Si le compas est entrouvert, on trouve sur une face la ligne des « Parties égales », celle des « Plans » et celle des « Polygones ». Sur l’autre face, la ligne des « Cordes », celle des « Solides » et celle des « Métaux ».

MHS 435
Laiton, Canivet, 3e quart du 18e siècle
L’instrument s’utilise avec un compas à pointes sèches. Cet accessoire permet de mesurer une longueur donnée, puis de la reporter entre deux graduations identiques d’une même échelle sur chacune des branches. Tout en conservant le même écartement du compas de proportion, on se sert du compas à pointe sèche pour déterminer une grandeur recherchée en mesurant l’écartement entre deux autres graduations identiques de la même échelle.
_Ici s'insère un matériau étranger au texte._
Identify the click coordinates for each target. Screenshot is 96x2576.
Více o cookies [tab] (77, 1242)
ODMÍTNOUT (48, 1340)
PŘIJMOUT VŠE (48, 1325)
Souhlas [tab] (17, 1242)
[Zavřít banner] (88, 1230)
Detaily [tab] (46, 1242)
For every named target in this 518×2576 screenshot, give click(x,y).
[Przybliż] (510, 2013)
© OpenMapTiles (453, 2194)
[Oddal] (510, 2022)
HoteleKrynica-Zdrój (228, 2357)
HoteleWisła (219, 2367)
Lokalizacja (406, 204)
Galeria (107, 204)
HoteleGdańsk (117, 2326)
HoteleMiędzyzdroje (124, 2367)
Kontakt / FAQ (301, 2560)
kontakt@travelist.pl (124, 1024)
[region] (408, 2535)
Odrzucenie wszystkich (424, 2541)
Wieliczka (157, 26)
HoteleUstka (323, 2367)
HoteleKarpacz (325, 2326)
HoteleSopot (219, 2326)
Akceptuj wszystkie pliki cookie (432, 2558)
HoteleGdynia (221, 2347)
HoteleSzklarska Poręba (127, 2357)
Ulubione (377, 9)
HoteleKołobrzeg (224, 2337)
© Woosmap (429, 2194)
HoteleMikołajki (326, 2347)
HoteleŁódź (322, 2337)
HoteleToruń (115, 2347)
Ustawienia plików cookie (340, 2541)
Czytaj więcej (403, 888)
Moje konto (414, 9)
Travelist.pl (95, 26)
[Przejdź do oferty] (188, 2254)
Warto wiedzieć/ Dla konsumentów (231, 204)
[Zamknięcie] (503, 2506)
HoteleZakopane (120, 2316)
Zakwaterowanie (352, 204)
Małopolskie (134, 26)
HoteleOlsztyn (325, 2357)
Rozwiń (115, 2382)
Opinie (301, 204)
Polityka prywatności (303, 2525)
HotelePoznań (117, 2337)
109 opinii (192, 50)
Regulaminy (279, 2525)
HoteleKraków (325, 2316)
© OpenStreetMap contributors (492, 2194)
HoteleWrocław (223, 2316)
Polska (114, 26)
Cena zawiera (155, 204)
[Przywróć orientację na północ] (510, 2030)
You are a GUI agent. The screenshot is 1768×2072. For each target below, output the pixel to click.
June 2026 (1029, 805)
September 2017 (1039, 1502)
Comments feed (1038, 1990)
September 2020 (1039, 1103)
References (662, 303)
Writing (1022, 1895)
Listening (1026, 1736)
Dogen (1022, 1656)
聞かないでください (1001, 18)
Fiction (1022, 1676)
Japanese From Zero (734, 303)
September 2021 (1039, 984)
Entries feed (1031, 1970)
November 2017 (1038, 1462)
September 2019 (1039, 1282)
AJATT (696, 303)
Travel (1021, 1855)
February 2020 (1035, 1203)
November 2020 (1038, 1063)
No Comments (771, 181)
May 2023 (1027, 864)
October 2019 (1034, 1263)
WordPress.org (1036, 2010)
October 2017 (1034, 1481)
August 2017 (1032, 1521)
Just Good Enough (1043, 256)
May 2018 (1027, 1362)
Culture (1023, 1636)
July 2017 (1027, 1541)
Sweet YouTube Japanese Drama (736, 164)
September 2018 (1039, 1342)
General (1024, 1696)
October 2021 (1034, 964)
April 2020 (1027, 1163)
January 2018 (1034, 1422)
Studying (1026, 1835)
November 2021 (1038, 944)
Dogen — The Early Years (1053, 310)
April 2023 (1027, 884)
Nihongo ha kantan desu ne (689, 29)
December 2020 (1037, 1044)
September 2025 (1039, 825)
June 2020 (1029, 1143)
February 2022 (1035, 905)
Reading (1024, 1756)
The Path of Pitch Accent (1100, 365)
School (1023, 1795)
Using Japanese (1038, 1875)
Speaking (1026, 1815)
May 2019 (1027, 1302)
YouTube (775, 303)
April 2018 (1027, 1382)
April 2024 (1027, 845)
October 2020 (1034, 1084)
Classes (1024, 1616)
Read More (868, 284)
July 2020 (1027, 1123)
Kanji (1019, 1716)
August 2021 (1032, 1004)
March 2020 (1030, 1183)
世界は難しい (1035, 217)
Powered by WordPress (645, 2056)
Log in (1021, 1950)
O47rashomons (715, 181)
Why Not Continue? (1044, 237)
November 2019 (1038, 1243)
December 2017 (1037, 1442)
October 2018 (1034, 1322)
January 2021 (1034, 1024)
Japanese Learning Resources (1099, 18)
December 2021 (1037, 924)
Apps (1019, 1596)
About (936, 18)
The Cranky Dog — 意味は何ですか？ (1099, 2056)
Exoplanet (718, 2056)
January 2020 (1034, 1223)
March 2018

Tiré de Nicolas Bion, Traité de la construction et des principaux usages des instruments de mathématique, Paris, 1709
Bibliothèque du MHS
Exemple pratique avec la ligne des Parties égales qui sert à résoudre des problèmes arithmétiques de rapport de longueurs ou des proportions. Cette ligne est divisée en 200 intervalles égaux, numérotés de 10 en 10. Soit une droite tracée sur un plan que l’on souhaite diviser en 7 parties égales. On mesure tout d’abord sa longueur avec le compas à pointes sèches. On écarte les deux branches du compas de proportion et l’on reporte l’écartement correspondant à la longueur mesurée entre deux chiffres identiques multiples de 7 par exemple 140 et 140 situés sur les lignes des Parties égales. En conservant la même ouverture des deux branches, on mesure alors avec les pointes sèches l’écartement entre 20 et 20 (1/7 de 140) indiqués sur les mêmes lignes. Cet écartement correspond à la septième partie de la droite.

MHS 977
Laiton, Butterfield, Paris, vers 1700
Les compas de proportion français possèdent en général des dimensions similaires. Une branche mesure 14 mm de large et 16 à 17 cm de longueur, soit l’équivalent d’un demi-pied. La longueur totale de l’instrument vaut 1 pied de roi, l’unité de longueur en vigueur avant la Révolution française.

MHS 1792
Os, ivoire, Angleterre, 18e siècle
Le Musée d’histoire des sciences possède dans ses collections une vingtaine de compas de proportion signés par les constructeurs parisiens les plus réputés de l’époque : Nicolas Bion (1652-1733), Claude Langlois (1720-1756), Jacques Canivet (1743-1774), Claude-Siméon Passemant (1702-1769) et Michael Butterfield (1635-1724). A propos de ce dernier constructeur, ses instruments étaient tellement réputés que des artisans peu scrupuleux ont imité et reproduit sa signature sur leurs instruments. Ce qui semble être le cas de deux compas signés « Butterfield à Paris » dont la grossièreté de la gravure laisse penser qu’ils sont l’œuvre de faussaires.

MHS 1599
Laiton, Butterfield (?!), Paris, vers 1700
Les autres lignes du compas de proportion
La ligne des Plans
Elle est divisée en 64 partie égales numérotées de 10 en 10. Elle aide à résoudre des problèmes de surface (par exemple la longueur de côtés homologues pour des surfaces doublées, triplées, quadruplées, etc.)
La ligne des Polygones
Elle comprend 9 graduations numérotées de 12 à 4. Elle donne la longueur de polygones de 4 à 12 côtés inscrits dans un cercle de rayon donné.
La ligne des Cordes
Elle est divisée en 180 parties égales de 10 en 10. C’est une échelle proportionnelle aux arcs successifs de 0 à 180° d’un demi-cercle dont le diamètre est égal à la longueur de l’échelle. Cette échelle permet des opérations sur les arcs et les angles.
La ligne des Solides
Elle est divisée de 0 à 64 de 10 en 10. Elle aide à des calculs sur des volumes, notamment à connaître des côtés homologues de volumes multiples.
La ligne des métaux
Elle porte 6 graduations correspondant aux six principaux métaux (représentés par leur symbole astronomique) utilisés à cette époque et classés selon leur densité. L’or suivi par le plomb, l’argent, le cuivre, le fer et enfin l’étain, le moins dense. Cette échelle permet de résoudre des problèmes de masse volumique et de poids de métaux.